Gastroparesis: Idiopathic gastroparesis (Part Seven)

Gastroparesis occurring in the absence of any known trigger, such as diabetes, surgery, medication or disease related onset, is classified as idiopathic gastroparesis.  In most series that include patients with multiple forms of gastroparesis, idiopathic gastroparesis (IGP) is the most common, affecting 35-67% of GP cases.  As with most forms of GP, IGP affects about three times more women than men, particularly young and middle-aged women.  IGP in particular affects young women who are overweight or obese.

In a study including 243 patients with IGP, 88% were female.  34% reported frequent nausea, 23% abdominal pain and 19% vomiting.  28% had severely delayed gastric emptying, here defined as more than 35% retention of contents four hours after consumption.  46% were overweight.  When compared to patients with diabetic GP, IGP patients more often reported feeling too full after eating and that their hunger was sated by smaller meals.  IGP patients demonstrated more severe gastric retention than type I diabetic GP patients.

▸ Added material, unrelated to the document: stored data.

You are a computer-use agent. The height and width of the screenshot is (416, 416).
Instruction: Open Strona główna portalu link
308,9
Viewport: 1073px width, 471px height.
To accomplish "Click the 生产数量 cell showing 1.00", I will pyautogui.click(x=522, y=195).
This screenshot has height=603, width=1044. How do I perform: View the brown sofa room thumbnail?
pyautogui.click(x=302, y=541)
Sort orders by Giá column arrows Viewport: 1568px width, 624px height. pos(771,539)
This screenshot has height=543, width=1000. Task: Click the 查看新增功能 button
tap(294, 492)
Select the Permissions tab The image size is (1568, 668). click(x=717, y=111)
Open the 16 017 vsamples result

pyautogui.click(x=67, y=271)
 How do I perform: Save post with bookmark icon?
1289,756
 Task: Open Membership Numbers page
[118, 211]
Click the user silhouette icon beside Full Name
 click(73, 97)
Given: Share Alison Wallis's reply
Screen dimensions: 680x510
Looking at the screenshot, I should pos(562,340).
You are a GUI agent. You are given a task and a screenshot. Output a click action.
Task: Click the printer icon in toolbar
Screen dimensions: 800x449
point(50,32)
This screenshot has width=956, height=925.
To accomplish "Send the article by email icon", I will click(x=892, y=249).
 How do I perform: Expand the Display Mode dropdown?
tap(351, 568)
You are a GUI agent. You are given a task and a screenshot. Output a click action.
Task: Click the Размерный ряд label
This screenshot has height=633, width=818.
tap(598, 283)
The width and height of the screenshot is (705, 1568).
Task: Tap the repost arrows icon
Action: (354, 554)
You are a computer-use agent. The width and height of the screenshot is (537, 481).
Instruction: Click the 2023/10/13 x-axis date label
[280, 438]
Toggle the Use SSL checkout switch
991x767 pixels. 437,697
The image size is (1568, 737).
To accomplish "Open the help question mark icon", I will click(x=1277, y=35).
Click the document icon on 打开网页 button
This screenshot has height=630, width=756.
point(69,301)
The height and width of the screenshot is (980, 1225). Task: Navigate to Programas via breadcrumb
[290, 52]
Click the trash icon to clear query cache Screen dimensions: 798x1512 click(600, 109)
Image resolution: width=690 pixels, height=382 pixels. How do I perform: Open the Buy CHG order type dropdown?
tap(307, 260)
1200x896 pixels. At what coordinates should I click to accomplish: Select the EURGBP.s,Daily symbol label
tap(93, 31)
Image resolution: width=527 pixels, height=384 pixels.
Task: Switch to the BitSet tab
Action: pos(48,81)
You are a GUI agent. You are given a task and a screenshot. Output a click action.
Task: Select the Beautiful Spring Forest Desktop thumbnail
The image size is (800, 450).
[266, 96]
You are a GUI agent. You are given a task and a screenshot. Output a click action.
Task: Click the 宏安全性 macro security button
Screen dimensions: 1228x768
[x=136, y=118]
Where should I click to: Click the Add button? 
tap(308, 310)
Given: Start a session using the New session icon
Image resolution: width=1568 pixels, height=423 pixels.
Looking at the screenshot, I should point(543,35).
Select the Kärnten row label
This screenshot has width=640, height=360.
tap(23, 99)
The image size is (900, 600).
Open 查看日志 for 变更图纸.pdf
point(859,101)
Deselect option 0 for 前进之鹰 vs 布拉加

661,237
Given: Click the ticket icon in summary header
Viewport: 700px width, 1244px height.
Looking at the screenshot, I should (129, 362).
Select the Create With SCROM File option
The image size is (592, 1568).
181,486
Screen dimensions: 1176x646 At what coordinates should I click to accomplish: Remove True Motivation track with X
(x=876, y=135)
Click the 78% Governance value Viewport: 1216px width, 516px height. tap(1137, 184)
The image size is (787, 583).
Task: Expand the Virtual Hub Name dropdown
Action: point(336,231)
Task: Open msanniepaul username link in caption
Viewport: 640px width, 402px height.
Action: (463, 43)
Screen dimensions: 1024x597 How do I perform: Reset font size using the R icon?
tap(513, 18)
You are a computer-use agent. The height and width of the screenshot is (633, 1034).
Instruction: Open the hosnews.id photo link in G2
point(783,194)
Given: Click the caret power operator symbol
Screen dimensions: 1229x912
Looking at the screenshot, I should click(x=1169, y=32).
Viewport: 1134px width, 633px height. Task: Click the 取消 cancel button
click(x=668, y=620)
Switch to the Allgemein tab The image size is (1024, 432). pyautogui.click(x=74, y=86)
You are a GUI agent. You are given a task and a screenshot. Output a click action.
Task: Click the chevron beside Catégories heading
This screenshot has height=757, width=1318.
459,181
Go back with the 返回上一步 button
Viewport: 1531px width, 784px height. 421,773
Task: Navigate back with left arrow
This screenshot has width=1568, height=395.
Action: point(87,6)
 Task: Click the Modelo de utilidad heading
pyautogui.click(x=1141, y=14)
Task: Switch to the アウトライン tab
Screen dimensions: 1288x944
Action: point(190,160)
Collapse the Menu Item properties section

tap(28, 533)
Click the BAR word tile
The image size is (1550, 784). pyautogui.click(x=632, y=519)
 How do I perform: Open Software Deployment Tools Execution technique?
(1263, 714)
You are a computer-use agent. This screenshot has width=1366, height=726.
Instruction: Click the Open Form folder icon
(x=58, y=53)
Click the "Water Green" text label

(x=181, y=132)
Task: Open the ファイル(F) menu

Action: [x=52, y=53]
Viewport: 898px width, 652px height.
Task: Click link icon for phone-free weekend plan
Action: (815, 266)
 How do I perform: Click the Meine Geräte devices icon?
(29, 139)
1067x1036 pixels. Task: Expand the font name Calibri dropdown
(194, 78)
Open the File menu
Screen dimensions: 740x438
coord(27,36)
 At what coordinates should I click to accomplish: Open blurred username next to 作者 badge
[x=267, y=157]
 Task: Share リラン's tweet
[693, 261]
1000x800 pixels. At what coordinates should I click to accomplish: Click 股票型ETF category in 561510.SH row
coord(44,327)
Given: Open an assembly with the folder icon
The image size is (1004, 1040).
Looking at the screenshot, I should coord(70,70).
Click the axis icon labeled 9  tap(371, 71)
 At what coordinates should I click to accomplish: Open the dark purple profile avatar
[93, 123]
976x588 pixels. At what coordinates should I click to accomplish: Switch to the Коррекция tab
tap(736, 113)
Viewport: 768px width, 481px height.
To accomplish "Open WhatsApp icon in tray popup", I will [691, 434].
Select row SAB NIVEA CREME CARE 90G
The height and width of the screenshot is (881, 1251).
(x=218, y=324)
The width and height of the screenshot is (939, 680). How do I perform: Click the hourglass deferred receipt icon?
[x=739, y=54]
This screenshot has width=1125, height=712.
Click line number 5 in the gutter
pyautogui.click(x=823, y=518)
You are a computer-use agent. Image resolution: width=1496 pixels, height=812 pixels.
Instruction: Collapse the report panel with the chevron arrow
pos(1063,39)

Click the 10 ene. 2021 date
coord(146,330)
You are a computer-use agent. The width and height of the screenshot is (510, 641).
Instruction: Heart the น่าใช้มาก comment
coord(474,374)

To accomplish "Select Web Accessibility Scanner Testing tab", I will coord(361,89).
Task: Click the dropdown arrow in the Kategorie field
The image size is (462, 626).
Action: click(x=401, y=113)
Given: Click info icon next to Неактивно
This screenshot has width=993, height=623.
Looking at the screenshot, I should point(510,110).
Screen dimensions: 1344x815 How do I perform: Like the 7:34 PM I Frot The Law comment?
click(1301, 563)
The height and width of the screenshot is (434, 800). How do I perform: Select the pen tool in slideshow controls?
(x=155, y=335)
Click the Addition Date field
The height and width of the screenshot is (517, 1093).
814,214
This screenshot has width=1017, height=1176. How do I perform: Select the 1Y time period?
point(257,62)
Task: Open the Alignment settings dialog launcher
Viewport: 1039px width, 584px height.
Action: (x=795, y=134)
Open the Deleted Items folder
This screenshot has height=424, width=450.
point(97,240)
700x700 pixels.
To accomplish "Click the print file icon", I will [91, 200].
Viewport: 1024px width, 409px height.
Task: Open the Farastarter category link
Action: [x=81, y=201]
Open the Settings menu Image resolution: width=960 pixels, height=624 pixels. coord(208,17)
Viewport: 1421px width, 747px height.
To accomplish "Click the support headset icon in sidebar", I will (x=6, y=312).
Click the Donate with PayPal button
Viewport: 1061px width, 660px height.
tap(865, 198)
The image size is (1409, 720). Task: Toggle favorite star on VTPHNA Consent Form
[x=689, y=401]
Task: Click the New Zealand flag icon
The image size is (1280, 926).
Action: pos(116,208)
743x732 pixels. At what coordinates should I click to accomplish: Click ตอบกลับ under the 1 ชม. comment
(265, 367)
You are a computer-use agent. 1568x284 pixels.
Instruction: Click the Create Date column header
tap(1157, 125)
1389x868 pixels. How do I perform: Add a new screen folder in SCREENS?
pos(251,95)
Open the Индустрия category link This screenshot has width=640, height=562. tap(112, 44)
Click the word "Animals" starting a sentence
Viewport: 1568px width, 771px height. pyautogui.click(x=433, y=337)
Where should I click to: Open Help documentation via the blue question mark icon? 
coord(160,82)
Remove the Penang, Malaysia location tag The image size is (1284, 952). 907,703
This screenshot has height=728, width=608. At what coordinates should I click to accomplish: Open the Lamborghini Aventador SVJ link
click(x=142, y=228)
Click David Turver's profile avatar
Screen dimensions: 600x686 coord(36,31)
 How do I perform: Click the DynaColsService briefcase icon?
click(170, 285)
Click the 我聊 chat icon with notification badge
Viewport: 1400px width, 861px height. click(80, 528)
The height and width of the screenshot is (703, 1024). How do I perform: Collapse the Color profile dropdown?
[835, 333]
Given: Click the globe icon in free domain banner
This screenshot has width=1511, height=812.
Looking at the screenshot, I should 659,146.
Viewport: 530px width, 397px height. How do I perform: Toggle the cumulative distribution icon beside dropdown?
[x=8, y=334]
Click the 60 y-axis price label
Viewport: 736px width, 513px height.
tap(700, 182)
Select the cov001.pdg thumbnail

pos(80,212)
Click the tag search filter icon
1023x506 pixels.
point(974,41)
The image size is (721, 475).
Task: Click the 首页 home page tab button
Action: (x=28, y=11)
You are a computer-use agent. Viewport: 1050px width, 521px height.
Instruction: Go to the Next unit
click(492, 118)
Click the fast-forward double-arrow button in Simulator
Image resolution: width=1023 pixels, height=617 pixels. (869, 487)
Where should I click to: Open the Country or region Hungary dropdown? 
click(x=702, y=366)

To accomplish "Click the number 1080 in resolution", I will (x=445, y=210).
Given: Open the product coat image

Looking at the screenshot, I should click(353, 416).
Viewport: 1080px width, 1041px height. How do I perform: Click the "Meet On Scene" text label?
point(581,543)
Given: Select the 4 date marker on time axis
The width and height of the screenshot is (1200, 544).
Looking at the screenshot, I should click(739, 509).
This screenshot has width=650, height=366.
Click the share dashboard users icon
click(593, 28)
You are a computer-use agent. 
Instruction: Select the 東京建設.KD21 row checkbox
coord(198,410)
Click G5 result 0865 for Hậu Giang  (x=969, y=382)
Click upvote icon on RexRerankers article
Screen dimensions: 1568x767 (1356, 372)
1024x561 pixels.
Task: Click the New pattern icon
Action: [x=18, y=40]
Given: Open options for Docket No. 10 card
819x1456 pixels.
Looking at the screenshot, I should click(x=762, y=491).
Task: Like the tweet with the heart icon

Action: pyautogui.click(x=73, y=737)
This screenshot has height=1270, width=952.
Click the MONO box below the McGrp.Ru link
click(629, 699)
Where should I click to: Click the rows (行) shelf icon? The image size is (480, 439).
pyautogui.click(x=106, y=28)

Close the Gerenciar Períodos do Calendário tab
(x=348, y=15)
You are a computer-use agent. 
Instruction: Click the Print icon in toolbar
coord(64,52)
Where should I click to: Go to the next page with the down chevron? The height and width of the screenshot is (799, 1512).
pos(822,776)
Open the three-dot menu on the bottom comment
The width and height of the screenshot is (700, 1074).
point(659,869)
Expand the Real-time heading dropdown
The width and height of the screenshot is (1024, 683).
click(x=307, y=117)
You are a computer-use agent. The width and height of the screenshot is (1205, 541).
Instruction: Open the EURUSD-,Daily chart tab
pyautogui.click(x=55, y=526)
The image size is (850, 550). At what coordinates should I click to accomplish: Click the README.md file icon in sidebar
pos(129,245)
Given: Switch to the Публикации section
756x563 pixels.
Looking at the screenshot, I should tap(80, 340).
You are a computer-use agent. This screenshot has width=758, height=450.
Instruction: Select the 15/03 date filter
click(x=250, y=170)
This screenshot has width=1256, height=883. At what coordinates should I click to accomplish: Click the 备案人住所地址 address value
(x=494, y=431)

Moderate/severe upper abdominal pain was found to be more frequent in IGP, and correlated with GP severity, decrease in quality of life, depression and anxiety.  Having pain as the predominant symptom causes quality of life impairment equivalent with nausea and vomiting.

Bloating is a common GP symptom.  Severe bloating was present in 41% of patients, and was more common in overweight female patients.  It also corresponded with severe nausea, fullness, distention, abdominal pain and notable bowel dysfunction.  Quality of life and other measures of wellbeing decrease as bloating becomes more severe.

Idiopathic GP is treated similarly to other types, but diagnosis may be delayed due to the lack of a known trigger.  Medications that have been reported as helpful but have not been studied in larger populations include sildenafil, paroxetine, cisapride, tegaserod, clonidine and buspirone.

References:

Sarosiek, Irene, et al. Surgical approaches to treatment of gastroparesis: Gastric electrical stimulation, pyloroplasty, total gastrectomy and enteral feeding tubes.  Gastroenterol Clin N Am 44 (2015) 151-167.

Pasricha, Pankaj Jay, Parkman, Henry P. Gastroparesis: Definitions and Diagnosis. Gastroenterol Clin N Am 44 (2015) 1-7.

Parkman, H. P. Idiopathic Gastroparesis. Gastroenterol Clin N Am 44 (2015) 59-68.

Nguyen, Linda Anh, Snape Jr., William J. Clinical presentation and pathophysiology of gastroparesis.  Gastroenterol Clin N Am 44 (2015) 21-30.

Bharucha, Adil E. Epidemiology and natural history of gastroparesis. Gastroenterol Clin N Am 44 (2015) 9-19.

Camilleri, Michael, et al. Clinical guideline: Management of gastroparesis. Am J Gastroenterol 2013; 108: 18-37.